Non era suo compito o, meglio, non doveva spettare a lei entrare in dettagli tecnici. Ma lo fece per cercare di aiutare mia madre e poi me, che in quel momento eravamo incasinate fino al collo e non trovavamo una quadra per il mio benessere.
Poi è stata lei, mia madre, a darsi alla macchia. «Era troppo difficile», mi dice oggi, «mi dicevano una cosa e poi me ne consigliavano un’altra, parlavo con uno psicologo che mi diceva che non era necessario e poi ne incontravo un altro che mi diceva che non ti poteva curare». Continuava sommessamente: «mi dicevano che la tua diagnosi era sbagliata, ma la psichiatra mi ripeteva che eri malata davvero, e più sentivo pareri più ero confusa sul da farsi» e quindi, probabilmente preda della disperazione, ha semplicemente mollato il tiro per difendersi da tutto quel dolore.
Quanto è importante una famiglia quando parliamo di DCA? Qual è il suo ruolo?
La risposta appare banale. Tanto. Eppure è così difficile, perché spesso a generare confusione in un genitore già scosso sono proprio i curanti. Ogni tanto mi capita di girovagare su Tiktok e vedere video di ragazze che rispondono ai commenti con le loro madri, e una volta sono incappata nel video di Maya, una ragazza che ha sofferto di Anoressia Nervosa, e i commenti vertevano tutti sulla stessa domanda: «Dov’era tua madre?».
Perché si sa, se per l’opinione generale i DCA sono vizi, capricci, paturnie dallo sguardo infantile, allora è colpa della madre che ha permesso che tutto ciò accadesse. Eppure, non riescono a cogliere il dolore, la rabbia, la tristezza, la confusione che un genitore può attraversare. Il senso di smarrimento, un «perché?» assordante, un «dove ho sbagliato?» che spesso ha più a che fare con sé stessi che con la malattia del figlio.

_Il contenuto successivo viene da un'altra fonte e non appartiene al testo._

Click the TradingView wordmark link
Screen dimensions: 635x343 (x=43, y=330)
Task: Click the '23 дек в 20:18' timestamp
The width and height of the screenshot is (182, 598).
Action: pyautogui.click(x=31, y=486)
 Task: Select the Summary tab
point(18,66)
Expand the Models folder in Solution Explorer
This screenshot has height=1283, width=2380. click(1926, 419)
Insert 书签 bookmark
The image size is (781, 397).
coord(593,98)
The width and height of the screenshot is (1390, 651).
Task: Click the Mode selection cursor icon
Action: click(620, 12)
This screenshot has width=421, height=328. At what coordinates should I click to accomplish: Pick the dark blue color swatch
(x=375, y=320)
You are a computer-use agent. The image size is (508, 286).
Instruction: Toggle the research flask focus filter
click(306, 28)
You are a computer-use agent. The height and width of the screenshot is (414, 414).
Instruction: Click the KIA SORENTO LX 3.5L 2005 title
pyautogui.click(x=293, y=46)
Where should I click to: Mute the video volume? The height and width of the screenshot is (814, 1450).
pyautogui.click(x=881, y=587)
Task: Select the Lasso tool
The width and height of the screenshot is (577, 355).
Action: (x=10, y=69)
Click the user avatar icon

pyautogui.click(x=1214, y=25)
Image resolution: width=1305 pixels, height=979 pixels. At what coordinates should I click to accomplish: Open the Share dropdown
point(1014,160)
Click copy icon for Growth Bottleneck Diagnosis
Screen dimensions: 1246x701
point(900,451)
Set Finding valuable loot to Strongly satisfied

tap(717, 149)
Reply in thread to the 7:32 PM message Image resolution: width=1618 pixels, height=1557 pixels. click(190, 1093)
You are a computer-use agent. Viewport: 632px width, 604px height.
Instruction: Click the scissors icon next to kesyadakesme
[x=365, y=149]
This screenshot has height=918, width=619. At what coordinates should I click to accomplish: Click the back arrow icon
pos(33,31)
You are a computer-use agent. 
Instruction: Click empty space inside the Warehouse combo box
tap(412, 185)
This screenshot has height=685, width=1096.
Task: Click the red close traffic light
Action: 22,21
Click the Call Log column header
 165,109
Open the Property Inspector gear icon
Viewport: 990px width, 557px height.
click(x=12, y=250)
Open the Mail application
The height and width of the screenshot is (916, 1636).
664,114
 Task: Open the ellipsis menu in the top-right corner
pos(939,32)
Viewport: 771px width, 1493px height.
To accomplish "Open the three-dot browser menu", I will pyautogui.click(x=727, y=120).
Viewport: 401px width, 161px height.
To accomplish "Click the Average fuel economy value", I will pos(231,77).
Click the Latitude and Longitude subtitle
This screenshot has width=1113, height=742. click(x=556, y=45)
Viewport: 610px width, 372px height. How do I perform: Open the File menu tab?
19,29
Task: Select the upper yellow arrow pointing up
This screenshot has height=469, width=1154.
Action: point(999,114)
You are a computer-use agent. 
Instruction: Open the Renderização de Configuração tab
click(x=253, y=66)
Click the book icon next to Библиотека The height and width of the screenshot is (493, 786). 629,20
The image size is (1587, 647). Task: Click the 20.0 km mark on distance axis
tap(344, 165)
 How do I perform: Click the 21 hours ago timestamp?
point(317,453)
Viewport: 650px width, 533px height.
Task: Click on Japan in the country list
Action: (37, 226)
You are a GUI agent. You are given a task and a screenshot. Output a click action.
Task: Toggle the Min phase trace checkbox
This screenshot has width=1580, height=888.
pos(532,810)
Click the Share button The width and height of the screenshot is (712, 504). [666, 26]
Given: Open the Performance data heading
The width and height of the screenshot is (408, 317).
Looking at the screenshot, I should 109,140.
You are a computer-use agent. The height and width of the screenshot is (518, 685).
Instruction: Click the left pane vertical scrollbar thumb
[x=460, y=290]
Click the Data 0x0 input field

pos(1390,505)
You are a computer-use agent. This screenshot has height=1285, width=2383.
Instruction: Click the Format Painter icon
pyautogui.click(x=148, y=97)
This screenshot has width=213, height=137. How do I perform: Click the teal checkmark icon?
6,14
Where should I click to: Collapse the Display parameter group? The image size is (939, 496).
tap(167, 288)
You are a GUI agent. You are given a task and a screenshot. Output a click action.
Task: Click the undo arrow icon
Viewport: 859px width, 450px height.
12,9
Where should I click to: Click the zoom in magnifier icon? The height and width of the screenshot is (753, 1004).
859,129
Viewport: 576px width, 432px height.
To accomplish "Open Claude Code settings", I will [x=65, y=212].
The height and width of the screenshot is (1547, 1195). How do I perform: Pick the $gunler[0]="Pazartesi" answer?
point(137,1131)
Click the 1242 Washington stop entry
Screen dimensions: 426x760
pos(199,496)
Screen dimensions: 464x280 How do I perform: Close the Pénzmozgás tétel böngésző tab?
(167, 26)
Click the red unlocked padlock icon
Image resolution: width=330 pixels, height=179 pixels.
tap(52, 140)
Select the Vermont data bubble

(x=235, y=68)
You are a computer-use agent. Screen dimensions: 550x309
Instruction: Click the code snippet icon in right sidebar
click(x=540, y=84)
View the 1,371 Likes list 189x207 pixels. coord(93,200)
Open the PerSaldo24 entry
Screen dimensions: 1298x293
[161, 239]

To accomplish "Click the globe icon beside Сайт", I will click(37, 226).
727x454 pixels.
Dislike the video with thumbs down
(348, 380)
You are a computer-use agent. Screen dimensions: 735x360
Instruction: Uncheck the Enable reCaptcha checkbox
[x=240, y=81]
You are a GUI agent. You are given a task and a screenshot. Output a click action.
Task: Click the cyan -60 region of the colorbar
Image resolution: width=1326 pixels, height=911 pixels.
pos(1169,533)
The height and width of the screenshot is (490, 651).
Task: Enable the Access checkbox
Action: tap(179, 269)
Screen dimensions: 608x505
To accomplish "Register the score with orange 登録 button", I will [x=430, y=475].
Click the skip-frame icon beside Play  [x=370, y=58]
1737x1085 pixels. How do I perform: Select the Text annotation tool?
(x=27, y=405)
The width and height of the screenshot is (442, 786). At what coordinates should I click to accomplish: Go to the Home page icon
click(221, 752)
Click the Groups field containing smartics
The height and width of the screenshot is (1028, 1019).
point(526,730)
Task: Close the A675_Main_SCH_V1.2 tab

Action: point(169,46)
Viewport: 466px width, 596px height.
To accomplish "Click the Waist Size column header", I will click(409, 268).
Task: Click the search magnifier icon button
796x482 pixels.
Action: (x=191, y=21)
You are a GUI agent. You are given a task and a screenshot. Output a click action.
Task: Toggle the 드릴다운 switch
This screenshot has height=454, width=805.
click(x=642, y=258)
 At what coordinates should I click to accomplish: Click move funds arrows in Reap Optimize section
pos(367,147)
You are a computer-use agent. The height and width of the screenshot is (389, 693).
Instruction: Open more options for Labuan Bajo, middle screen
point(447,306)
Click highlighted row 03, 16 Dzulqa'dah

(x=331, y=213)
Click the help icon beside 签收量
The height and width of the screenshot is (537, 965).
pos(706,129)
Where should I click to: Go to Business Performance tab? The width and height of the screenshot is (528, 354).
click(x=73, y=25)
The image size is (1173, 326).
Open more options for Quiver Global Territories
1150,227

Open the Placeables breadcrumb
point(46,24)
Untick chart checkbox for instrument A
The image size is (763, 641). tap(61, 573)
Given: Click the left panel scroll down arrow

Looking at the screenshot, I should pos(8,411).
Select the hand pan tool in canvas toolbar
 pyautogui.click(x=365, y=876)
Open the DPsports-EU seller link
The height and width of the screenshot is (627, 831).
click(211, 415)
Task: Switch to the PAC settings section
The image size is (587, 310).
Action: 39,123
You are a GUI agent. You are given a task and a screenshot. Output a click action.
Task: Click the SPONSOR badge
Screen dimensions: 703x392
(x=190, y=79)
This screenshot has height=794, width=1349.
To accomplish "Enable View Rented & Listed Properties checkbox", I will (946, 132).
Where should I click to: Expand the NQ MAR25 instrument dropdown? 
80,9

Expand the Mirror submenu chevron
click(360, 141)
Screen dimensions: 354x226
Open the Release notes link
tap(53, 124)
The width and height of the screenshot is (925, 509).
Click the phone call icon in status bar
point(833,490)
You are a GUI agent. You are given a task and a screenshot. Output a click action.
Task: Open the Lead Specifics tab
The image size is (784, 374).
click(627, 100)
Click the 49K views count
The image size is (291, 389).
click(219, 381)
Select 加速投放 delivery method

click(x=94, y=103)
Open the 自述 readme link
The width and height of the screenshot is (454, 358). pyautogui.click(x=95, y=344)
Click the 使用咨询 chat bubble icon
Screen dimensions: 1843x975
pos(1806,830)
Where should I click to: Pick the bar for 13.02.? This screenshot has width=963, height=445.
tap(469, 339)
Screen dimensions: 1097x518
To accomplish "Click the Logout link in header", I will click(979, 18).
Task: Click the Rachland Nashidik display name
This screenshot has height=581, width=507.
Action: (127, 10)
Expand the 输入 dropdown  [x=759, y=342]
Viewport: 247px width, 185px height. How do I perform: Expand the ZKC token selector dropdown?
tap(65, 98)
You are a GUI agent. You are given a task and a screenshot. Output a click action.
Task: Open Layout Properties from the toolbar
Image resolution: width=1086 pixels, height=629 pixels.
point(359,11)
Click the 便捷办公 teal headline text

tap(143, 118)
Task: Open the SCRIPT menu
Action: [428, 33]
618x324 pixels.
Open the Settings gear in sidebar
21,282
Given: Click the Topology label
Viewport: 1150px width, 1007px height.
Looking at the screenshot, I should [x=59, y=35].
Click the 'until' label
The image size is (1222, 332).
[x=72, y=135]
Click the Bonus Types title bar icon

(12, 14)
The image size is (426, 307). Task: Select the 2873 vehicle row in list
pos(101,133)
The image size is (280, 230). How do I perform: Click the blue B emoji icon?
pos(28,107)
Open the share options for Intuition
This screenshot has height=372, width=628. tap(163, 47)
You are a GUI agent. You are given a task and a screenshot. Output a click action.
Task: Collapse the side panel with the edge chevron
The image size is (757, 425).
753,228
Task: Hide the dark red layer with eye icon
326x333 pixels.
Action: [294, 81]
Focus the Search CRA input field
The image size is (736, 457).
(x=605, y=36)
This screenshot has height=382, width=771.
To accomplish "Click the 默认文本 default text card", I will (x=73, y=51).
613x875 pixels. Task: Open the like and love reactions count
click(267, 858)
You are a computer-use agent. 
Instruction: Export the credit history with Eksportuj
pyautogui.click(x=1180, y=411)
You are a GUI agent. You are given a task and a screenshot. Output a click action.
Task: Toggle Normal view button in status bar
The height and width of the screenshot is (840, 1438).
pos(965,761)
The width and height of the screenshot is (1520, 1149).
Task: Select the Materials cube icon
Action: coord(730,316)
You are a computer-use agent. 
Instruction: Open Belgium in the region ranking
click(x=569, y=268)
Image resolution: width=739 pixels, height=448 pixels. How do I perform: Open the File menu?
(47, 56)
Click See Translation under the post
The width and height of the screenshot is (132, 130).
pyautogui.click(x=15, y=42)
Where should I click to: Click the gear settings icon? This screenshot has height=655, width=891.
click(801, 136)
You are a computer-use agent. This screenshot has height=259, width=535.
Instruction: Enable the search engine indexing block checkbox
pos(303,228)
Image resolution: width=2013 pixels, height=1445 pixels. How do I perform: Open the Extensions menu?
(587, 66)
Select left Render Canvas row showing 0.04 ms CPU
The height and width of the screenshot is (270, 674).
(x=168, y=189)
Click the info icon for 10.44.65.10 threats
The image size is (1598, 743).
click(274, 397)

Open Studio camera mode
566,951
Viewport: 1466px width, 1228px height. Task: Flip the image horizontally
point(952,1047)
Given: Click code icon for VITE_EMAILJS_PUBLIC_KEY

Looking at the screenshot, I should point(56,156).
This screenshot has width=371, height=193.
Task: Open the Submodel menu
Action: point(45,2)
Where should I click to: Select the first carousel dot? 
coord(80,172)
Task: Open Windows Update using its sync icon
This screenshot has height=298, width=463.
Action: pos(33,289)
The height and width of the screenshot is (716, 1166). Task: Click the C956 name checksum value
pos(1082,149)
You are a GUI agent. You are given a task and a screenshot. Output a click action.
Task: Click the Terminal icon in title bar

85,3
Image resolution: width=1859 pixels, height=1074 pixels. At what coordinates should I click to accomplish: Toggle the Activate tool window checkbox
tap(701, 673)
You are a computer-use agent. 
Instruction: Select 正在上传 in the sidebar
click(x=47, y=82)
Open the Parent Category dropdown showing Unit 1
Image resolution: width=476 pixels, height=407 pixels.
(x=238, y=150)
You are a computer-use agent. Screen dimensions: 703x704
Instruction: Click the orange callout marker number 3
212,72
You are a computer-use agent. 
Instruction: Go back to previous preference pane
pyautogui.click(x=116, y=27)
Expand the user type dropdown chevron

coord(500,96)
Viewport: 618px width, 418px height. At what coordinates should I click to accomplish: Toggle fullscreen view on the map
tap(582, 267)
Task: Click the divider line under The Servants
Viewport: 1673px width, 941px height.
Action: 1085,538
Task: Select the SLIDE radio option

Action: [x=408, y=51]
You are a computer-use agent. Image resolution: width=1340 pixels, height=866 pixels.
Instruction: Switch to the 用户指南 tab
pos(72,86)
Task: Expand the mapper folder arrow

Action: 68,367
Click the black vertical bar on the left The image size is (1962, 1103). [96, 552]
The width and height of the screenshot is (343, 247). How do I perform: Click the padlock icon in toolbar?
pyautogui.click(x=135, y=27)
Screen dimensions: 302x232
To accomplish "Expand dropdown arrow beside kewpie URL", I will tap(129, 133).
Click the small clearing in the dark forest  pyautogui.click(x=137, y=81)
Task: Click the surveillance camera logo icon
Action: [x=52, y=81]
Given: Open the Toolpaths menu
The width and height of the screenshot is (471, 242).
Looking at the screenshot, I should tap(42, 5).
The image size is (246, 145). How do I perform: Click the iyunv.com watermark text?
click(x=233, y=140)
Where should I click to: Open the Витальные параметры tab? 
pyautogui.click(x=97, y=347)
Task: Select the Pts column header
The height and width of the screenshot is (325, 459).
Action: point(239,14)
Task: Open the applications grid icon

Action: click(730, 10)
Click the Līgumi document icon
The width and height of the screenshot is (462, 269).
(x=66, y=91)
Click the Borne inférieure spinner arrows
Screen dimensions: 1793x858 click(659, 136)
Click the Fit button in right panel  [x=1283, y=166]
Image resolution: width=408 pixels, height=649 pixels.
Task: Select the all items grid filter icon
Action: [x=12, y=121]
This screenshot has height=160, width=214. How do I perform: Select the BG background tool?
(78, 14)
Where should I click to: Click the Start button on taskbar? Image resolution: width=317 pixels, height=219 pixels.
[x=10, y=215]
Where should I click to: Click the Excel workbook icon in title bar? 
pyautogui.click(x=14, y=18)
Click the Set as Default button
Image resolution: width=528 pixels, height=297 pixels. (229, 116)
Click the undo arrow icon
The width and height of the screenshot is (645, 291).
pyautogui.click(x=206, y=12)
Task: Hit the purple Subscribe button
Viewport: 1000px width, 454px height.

E allora mettiamolo in chiaro: non esistono colpe. Dare la colpa alla famiglia di un DCA è fuorviante e deleterio. Non esistono responsabilità, esiste una malattia che colpisce indiscriminatamente, un mostro mortifero con denti aguzzi che non lascia la preda, ed esistono curanti che confondono, che sono poco chiari, che minimizzano, che non vogliono «etichettare», lasciando la famiglia completamente… sola. Senza strumenti, senza conoscenze, senza sapere come arginare un vortice di disfunzionalità e distruzione. Iniziamo a insegnare ai curanti quanto sia fondamentale fornire una famiglia di strumenti, martelli e chiodi per costruire qualcosa, qualcosa che non sia una culla ma un perno d’appoggio utile, funzionale, sincero, e soprattutto d’aiuto. Per tutto il nucleo familiare.
– Cristina Procida
“Ed è vero, è andata così: neuropsichiatri infantili che la tranquillizzavano se il peso saliva e medici del Pronto Soccorso che richiedevano un ricovero immediato in una struttura, diagnosi confuse e mai realmente spiegate, borderline non solo nella personalità, ma anche nel contorno della diagnosi. Sono stata fortunata a ricevere quello che era un mio diritto, il diritto di tutti, quello della diagnosi. Ma una volta emessa la sentenza, quasi il sistema pubblico ha deciso di darsi alla macchia.”